Global International Airways (GIA) was an American charter airline company based in Kansas City, Missouri. Its main business was originally flying cattle to the Mideast, before becoming a more general charter airline. It had a sideline flying weapons. The Central Intelligence Agency was apparently a customer.

==History==
GIA incorporated in Missouri on 30 December 1977. The airline started flying in August 1978 as an commercial operator, an airline operating on a contract basis (not as a common carrier) without economic certification from the Civil Aeronautics Board, the now-defunct Federal agency that then governed most US commercial air transport. GIA's main business was flying cattle from the US to the Mideast, mostly Iran, which ceased due to the Iranian Revolution in late 1979. The airline received a charter certificate in 1980. The airline was over 90% owned by Farhad Azima, and had a cattle export business affiliate.

In July 1979 GIA was the focus of an international incident when a flight from Beirut to Nicaragua, nominally full of medical supplies, was diverted to an air base in Tunisia, where it was loaded with weapons. The crew became suspicious and flew the aircraft to a civilian airport, whereupon the accompanying passengers vanished and the crew was held by the Tunisian government. The weapons were said to be from the Palestinian Liberation Organization for Sandinista rebels in Nicaragua and the apparent Red Crescent organization in Lebanon that originated the "medical supplies" turned out to be a front.

Global International began seasonal flights to Amsterdam, Frankfurt, London and Paris using the Boeing 707 in 1981. Global also used Boeing 727s for charters to the Caribbean as well as a leased Boeing 747-100.
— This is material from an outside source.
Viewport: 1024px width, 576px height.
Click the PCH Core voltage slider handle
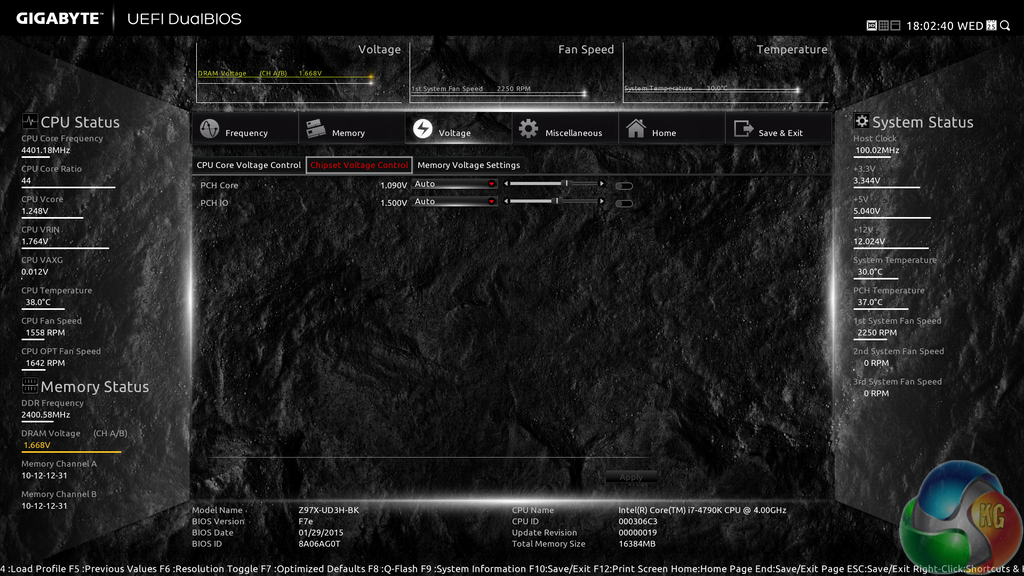coord(566,184)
GIA's charters included munitions flights, referred to by GIA pilots as "cabbages and cabbage-launchers". Items included rockets, ammunition, rifles and landmines. Destinations for such flights included Ecuador, Egypt, Haiti, Kenya, Pakistan, Peru and Thailand. GIA also attempted to establish a base through negotiations with Samuel K. Doe in Liberia for Boeing 707s, aircraft that were becoming uneconomic in the United States due to noise regulations. The failed transaction resulted in a stranded Boeing 707 in Liberia at a reported loss of $1 million. Azima described GIA's business model as buying 707s cheaply in the US, flying them for some time, then selling them at a markup overseas where noise regulations were not a factor.

GIA filed for Chapter 11 bankruptcy in October 1983. It continued to operate in Chapter 11 until the Federal Aviation Administration (FAA) suspended its operations in December 1983, citing poor record keeping. It resumed operations in February 1984. FAA records show GIA in existence as of year-end 1984 but not year-end 1985.
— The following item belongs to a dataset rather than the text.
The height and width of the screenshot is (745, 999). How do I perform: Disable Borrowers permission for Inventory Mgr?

GIA was financed by a number of unsecured loans totaling $600,000 from the Indian Springs State Bank, a small Kansas bank, at the instigation of Farhad Azima. Azima was a major shareholder and bank director and considered the bank's best customer because of large deposits he made. GIA's bad loans were a major factor in the closing of Indian Springs in January 1984, three months after the GIA bankruptcy.

In a 2017 Associated Press article, a former accounting executive of GIA said that the Central Intelligence Agency was a client.

==Fleet==
Global International operated the following aircraft:

Global International Airways fleet
| Aircraft | Total | Introduced | Retired | Notes |
| Boeing 707-320B | 18 | 1979 | 1984 |  |
| Boeing 727-100 | 1 | 1982 | 1983 | Leased from American Airlines |
| 1 | 1983 | 1983 | Leased from American International Airways |
| Boeing 727-200 | 1 | 1984 | 1984 | Leased from Hapag-Lloyd Flug |
| Boeing 747-100 | 1 | 1983 | 1983 | Leased from Air Canada |

==Accidents and incidents==
- 4 December 1982 – Boeing 707-320B N8434 struck an ILS aerial during takeoff at Brasília on its way to New York City. The aircraft returned and made an emergency landing where its left landing gear collapsed. All 49 passengers and 8 crew members survived without injuries, but the aircraft was a writeoff. The aircraft was loaded with TV equipment and media people related to a visit of President Ronald Reagan to Brazil and was 13 tons overweight.